The RECA Board was pleased to welcome the Minister of Service Alberta, the Honourable Nate Glubish, to our Board meeting on November 10, 2021. It was a pleasure for the Board and the Industry Councils to update the Minister on our activities in our first year. The Board is looking forward to working closely with the Minister over the next year as we begin regulating condominium managers, finalize the new bylaws, and continue the education divestment process.

On October 1 we entered the new licensing year at RECA and completed the first renewal period under the modernized governance structure. Thank you to every licensee who renewed, especially those who renewed early. RECA’s Registrar has reported that this renewal period was one of the smoothest RECA has ever had, and that the number of licensees who left renewing to the last day or two was at an all-time low. So thank you! You can read more in depth about renewals within this Regulator.

I’m pleased to see the industry taking their requirement to renew their licence seriously. It speaks to the professionalism of the industry when regulatory requirements are a priority. After all, professionalism and regulatory standards are two sides of the same coin. They form a causal relationship. Professionalism drives the regulatory standards and the regulatory standards ensure professionalism.
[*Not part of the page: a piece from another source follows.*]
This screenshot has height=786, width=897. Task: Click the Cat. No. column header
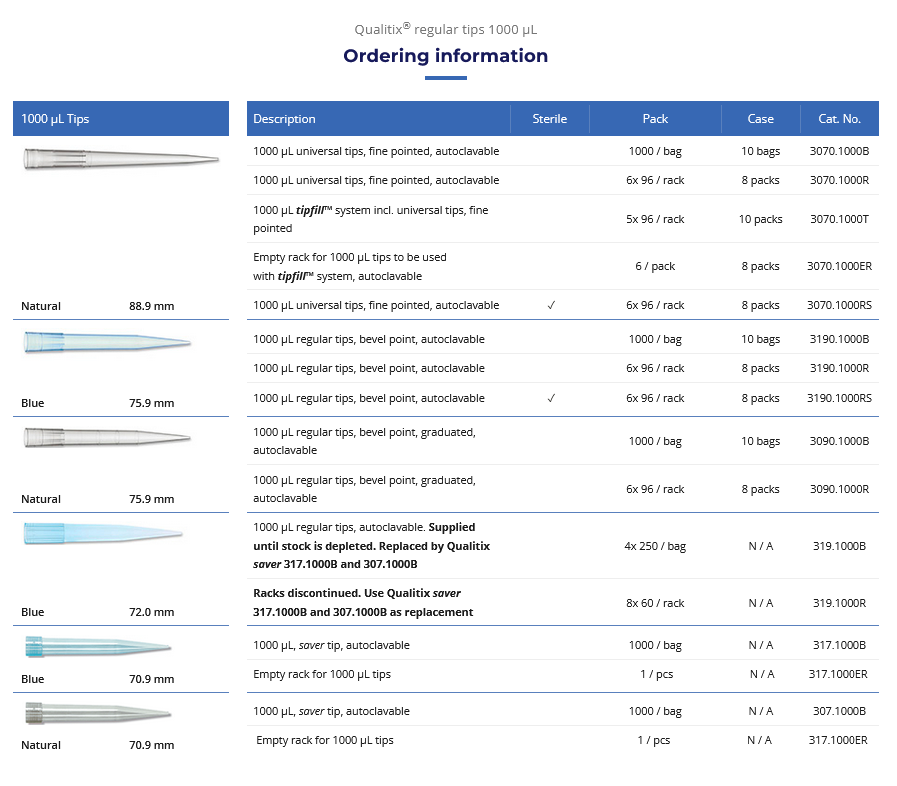tap(839, 119)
Licence renewals also brings to mind the purpose of a licensed and regulated environment: to protect the public. Licensing, and the standards licensees must adhere to in order to retain their licence, ensure the public can trust the industry. The role of the regulator is to ensure the public can have that trust, and that anyone who holds a licence is competent and accountable. Ensuring the regulatory standards are being adhered to and the conduct of licensees is professional is the whole point!

Strategic Planning

One of the primary responsibilities of the Board is to set the strategic direction for RECA. The Board will do that through the development of a multi-year strategic plan.

To develop such a plan, the Board will undergo strategic planning sessions in early 2022, after reaching out to all stakeholders to gather as much feedback on RECA’s potential strategic direction as possible. The Board has already reached out to all industry trade associations, consumers have begun providing input through consumer surveys, brokers have and will continue to be given the opportunity to speak directly to RECA about strategic planning at the RECA Broker Forums, and other licensees can provide direct feedback on the strategic planning questions through the strategic planning form on RECA’s website. The Board will review every response that comes through each form of feedback to consider during the strategic planning sessions.

This strategic planning session will come with some tough decisions, particularly due to RECA’s divestment of education. Education divestment means a new strategic reality for RECA, as education revenues provided the luxury for the industry of no licence fee increases for 8 years, despite the increase in enforcement matters RECA has been legislatively required to deal with over those years. Without those revenues, the Board will carefully assess how RECA delivers its mandate efficiently and effectively while being extremely conscientious of the impact of any potential fee increase.

Remember, you can always reach the Board by email at I confirm that the Board sees every email that comes in.

RECA Bylaws and Education Divestment

One of the most pressing matters for the Board this year has been the development of the bylaws required by the Real Estate Act and Regulations. These bylaws pertain to four main areas: governance, Industry Council elections, education transition, and changes to existing bylaws to support good governance practices.

        More specifically, these bylaws relate to:

  • roles and responsibilities of Board and Industry Council members
  • the duties of Chairs and Vice Chairs
  • mandatory governance training
  • Board and Industry Council member conduct and dispute resolution
  • procedural rules and proceeding record keeping
  • election requirements and processes
  • the creation of committees
  • the roles of the CEO and the Registrar
  • financial reporting
  • the setting of requirements for third-party education providers.

All of the new bylaws and suggested changes to existing bylaws must be approved by the Minister of Service Alberta. The Board approved draft bylaws and submitted them to the Minister for approval in September. Once approved by the Minister, RECA will communicate the new bylaws to all industry stakeholders.

Part of the bylaws relate to education divestment. This is an ongoing process with many moving parts that must be created, consulted on, and implemented sequentially to achieve full education divestment by the Minister’s December 1, 2022 deadline. After careful consultation with stakeholders, the Board approved an Education Framework, and now the Industry Councils have sent out validation surveys for competency profiles related to their licensing areas. These profiles will be used by third-party course providers to create their courses. Each Chair will speak more about these surveys in their updates, but I wanted to take a moment to thank all the licensees and trade associations that have taken part in the education consultations so far. Education divestment has been a lengthy, monumental undertaking, and the creation of the framework and the processes for it to happen has taken a lot of Board and Industry Council time and energy.

Thank you, again, to all RECA’s licensees who renewed and who take self-regulation seriously. I look forward to hearing from all of you about RECA’s strategic direction.